# who is Kevin Gilmore?



## blargman

wikipedia is empty, someone should create one!

 i see his name alot in amp design. alot being the 1 day i've been looking into amp design.


----------



## MASantos

Dr. Kevin GIlmore is the designer of the Dynalo, Dynahi, KGSS, Dinatube, some of the best designs in headphone amplifiers.

 there is much more to be said about him though...


----------



## Thaddy

He's synonomous with some very excellent sounding amplifiers


----------



## Garbz

He was a lecturer at a university (was it stanford?) and a designer who produces some wonderfully musical however ludicrously inefficient amplifier design, and posts them on the board.

 He does (did?) regularly visit this board, especially if you mention really high voltages or other dangerous or crazy projects.

 He is responsible for the Dynalo, Dynamid (balanced dynalo), Dynahi, and Dynamight (balanced dynahi) designs, as well as having a ludicrous but so far untested Tube amplifier design.


----------



## zbuddah

Actually I believe he was/is a physics professor at Northwestern University.


----------



## amb

Quote:


  Originally Posted by *zbuddah* 
_Actually I believe he was/is a physics professor at Northwestern University._

 

Chemistry. And he is still there.


----------



## ezkcdude

When I read the thread title, I thought to myself, "Is that the protaganist of an Ayn Rand novel about DIY that I never read?"


----------



## zbuddah

Quote:


  Originally Posted by *amb* 
_Chemistry.
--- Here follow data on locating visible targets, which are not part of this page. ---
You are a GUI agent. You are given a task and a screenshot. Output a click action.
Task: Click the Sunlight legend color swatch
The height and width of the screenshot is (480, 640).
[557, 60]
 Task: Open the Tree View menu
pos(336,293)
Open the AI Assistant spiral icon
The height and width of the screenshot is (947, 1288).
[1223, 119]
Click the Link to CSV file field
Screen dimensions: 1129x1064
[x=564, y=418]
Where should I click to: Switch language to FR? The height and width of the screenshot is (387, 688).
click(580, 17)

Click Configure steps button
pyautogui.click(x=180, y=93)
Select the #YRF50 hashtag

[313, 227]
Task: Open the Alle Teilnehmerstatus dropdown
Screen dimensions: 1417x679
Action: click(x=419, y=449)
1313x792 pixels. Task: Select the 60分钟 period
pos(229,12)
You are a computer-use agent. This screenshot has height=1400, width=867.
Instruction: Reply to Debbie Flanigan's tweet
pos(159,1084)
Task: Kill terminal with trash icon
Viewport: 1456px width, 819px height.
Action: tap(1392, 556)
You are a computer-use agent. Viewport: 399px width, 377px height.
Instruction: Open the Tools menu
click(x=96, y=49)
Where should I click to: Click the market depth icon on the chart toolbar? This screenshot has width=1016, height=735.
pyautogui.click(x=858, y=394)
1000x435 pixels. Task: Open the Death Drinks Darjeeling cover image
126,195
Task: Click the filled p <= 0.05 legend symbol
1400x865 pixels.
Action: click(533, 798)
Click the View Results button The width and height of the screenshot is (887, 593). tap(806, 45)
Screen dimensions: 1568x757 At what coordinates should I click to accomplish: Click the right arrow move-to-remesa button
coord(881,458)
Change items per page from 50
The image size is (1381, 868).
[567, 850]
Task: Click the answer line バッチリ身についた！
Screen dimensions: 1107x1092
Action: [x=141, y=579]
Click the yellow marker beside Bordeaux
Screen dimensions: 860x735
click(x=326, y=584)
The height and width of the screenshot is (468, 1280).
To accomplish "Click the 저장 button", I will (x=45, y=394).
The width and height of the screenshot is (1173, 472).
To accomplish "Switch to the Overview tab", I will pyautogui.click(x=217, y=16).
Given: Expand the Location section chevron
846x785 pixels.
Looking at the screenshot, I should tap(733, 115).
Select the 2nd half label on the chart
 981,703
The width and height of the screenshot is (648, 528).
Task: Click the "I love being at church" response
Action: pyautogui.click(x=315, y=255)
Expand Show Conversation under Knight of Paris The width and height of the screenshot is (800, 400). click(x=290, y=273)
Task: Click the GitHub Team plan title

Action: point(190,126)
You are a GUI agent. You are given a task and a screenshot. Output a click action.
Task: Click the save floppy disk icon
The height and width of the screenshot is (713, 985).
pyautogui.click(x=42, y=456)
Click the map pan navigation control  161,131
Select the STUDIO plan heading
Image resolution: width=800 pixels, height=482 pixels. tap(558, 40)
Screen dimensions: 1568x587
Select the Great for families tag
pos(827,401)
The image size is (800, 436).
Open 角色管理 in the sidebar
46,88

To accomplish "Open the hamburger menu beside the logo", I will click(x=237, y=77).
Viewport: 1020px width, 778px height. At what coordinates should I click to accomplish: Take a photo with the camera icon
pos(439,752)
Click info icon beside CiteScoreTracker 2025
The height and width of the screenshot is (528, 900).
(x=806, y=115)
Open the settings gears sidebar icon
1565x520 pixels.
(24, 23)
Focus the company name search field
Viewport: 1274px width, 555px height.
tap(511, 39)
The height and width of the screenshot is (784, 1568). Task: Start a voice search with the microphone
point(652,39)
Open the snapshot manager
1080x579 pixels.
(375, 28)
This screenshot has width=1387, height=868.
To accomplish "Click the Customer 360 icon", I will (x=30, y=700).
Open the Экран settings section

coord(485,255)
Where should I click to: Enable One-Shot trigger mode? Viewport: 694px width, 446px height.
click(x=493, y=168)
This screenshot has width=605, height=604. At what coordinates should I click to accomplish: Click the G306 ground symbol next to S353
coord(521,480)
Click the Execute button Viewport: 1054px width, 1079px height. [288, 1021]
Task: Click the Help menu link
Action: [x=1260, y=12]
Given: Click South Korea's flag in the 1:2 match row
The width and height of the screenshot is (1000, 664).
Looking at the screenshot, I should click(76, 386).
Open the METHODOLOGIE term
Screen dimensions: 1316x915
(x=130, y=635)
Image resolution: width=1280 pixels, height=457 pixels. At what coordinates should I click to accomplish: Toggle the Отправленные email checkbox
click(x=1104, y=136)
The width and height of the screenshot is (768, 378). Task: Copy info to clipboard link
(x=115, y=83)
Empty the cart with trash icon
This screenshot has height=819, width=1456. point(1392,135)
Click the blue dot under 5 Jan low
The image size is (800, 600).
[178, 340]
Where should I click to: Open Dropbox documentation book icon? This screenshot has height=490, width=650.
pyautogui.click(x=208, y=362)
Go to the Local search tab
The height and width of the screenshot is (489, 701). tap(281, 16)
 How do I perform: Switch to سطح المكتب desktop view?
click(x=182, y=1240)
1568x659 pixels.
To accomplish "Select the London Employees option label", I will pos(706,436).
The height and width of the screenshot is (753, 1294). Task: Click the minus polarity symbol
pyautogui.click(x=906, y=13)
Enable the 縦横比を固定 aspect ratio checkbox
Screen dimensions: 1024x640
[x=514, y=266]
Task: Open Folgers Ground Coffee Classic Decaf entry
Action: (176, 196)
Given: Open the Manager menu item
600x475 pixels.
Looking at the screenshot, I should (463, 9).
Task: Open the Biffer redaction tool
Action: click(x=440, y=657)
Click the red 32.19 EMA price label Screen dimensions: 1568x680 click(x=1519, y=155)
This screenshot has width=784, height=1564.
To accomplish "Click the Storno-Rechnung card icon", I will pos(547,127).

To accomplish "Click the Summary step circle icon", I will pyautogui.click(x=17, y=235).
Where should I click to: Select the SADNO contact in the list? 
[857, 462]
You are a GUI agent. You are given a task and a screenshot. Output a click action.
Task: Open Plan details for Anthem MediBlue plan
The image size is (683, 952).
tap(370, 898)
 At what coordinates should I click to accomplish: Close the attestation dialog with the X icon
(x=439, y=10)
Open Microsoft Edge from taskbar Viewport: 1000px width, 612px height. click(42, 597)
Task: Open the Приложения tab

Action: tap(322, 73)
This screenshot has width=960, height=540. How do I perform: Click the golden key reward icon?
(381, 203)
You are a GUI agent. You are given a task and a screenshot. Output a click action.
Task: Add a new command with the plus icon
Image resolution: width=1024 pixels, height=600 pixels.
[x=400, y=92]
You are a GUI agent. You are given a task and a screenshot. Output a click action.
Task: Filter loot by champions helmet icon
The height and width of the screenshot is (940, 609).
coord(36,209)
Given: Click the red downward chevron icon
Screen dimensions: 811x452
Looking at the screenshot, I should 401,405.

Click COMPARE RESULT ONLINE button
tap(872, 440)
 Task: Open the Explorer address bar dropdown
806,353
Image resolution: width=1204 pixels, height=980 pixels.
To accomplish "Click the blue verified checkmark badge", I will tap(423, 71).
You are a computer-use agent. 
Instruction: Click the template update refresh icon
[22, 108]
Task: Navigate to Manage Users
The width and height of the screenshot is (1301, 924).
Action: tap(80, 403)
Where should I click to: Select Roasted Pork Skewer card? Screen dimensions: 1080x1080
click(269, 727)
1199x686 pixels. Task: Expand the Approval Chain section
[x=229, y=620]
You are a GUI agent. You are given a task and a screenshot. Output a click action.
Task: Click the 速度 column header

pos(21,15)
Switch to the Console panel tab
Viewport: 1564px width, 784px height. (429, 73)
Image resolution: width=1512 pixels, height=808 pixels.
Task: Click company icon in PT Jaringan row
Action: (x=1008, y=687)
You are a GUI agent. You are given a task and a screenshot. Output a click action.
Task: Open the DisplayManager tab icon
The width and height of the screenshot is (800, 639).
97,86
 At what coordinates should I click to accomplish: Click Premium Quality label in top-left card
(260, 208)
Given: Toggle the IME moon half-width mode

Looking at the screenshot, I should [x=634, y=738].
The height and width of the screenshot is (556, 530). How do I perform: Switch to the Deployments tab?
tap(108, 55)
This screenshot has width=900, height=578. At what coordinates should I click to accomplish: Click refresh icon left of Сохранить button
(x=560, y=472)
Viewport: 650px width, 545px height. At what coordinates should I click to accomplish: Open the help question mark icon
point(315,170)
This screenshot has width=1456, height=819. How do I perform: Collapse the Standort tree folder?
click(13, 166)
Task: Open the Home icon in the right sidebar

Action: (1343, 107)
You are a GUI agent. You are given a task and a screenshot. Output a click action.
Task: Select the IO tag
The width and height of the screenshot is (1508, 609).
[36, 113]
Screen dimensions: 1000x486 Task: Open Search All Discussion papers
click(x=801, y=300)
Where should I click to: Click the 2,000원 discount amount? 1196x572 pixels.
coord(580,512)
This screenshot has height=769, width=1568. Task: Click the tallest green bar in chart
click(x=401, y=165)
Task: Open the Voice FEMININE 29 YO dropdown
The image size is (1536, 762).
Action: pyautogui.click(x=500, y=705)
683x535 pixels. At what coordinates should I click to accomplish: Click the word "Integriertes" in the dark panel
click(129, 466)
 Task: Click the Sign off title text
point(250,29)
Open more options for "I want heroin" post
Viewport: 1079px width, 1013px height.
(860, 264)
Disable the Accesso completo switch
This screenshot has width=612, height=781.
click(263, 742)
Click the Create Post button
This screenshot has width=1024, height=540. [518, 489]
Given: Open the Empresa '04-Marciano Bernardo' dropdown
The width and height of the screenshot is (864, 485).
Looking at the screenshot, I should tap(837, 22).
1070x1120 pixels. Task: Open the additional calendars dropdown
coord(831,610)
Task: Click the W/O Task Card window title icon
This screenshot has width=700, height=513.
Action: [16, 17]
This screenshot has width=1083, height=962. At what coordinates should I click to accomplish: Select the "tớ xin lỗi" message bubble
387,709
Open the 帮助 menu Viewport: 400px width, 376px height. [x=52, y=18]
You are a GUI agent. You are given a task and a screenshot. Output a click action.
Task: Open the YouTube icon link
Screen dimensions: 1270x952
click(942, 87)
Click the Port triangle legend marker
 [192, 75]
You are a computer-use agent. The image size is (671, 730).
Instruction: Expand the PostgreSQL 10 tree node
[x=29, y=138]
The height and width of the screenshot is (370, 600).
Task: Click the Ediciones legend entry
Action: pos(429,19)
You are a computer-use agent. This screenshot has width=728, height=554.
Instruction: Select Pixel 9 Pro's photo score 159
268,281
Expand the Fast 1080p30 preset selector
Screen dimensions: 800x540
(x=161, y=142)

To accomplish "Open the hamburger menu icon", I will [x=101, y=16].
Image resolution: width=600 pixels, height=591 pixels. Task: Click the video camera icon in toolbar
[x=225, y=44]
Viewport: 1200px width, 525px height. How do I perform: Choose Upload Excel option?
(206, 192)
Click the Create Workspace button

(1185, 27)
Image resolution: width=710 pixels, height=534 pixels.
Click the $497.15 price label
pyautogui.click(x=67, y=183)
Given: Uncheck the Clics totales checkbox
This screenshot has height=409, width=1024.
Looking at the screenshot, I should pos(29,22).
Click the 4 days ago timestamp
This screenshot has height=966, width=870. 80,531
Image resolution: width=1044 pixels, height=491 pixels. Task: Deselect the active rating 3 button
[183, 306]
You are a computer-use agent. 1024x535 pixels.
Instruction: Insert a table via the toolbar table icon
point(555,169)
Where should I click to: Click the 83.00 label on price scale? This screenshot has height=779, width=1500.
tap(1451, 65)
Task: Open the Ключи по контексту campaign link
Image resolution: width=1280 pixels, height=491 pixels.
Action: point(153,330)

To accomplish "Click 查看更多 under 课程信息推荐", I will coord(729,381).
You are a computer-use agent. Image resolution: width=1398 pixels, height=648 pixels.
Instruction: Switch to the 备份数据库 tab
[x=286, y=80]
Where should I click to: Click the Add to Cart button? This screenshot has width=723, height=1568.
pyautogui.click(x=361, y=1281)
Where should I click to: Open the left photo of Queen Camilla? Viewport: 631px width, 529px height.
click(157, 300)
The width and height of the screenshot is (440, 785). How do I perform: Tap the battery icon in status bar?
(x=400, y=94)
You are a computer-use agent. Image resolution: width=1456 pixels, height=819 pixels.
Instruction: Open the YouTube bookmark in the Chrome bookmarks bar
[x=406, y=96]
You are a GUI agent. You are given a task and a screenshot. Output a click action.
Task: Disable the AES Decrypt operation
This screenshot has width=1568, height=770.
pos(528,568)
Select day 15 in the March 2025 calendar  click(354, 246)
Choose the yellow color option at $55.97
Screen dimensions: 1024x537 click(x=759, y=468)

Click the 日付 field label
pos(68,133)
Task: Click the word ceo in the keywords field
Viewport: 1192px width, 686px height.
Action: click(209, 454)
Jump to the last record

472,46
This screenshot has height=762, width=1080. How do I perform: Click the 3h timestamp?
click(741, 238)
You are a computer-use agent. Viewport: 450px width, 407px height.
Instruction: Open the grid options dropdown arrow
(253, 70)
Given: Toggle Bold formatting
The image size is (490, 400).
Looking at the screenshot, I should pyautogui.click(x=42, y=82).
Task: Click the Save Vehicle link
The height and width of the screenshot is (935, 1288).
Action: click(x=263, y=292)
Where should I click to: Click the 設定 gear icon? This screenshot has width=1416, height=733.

And he is still there. 
	

	
	
		
		

		
		
	


	


_

 


 Ah yes there we go!


----------



## EdipisReks

KG is awesome. so are his amps.


----------



## blargman

sounds like one smart dude. I think I am going to try and build a dynamite. Are there parts still available to do this? is it dumb to try and make one as a newb? there aren't any problems with the design are there? Are all the current designs at http://www.djgardner.com/headphone/gilmore/ ?

 It may take me awhile to build, but i can't find an amp that i've heard more good things about or anyone has panned. well except Garbz saying its inefficient. but he isn't a newb like me and could probably redesign it. no way in hell i could


----------



## MisterX

Quote:


 is it dumb to try and make one as a newb? 
 

If you think you can handle troubleshooting a Dynamite if you mess it up then by all means go for it. 
 If not you may want to start with something that is more n00b friendly.


----------



## 00940

Quote:


  Originally Posted by *blargman* 
_Are all the current designs at http://www.djgardner.com/headphone/gilmore/



_

 

No. You'll find his electrostatic amps in headwize's library and you'll find a cute hybrid amp here : http://www6.head-fi.org/forums/showthread.php?t=80748 (easily adapted to balanced btw)


----------



## Andrea

For how very little I dealt with him, I think that Kevin is a honest person in an almost old-fashioned way.


----------



## Voodoochile

Inefficiency is bound to creep in when you are skating along the bleeding edge. There are a lot of other designs that are good, and more efficient if that's a prerequisite. Like a car, the most efficient is not apt to be the best performing, so you get to pick your path.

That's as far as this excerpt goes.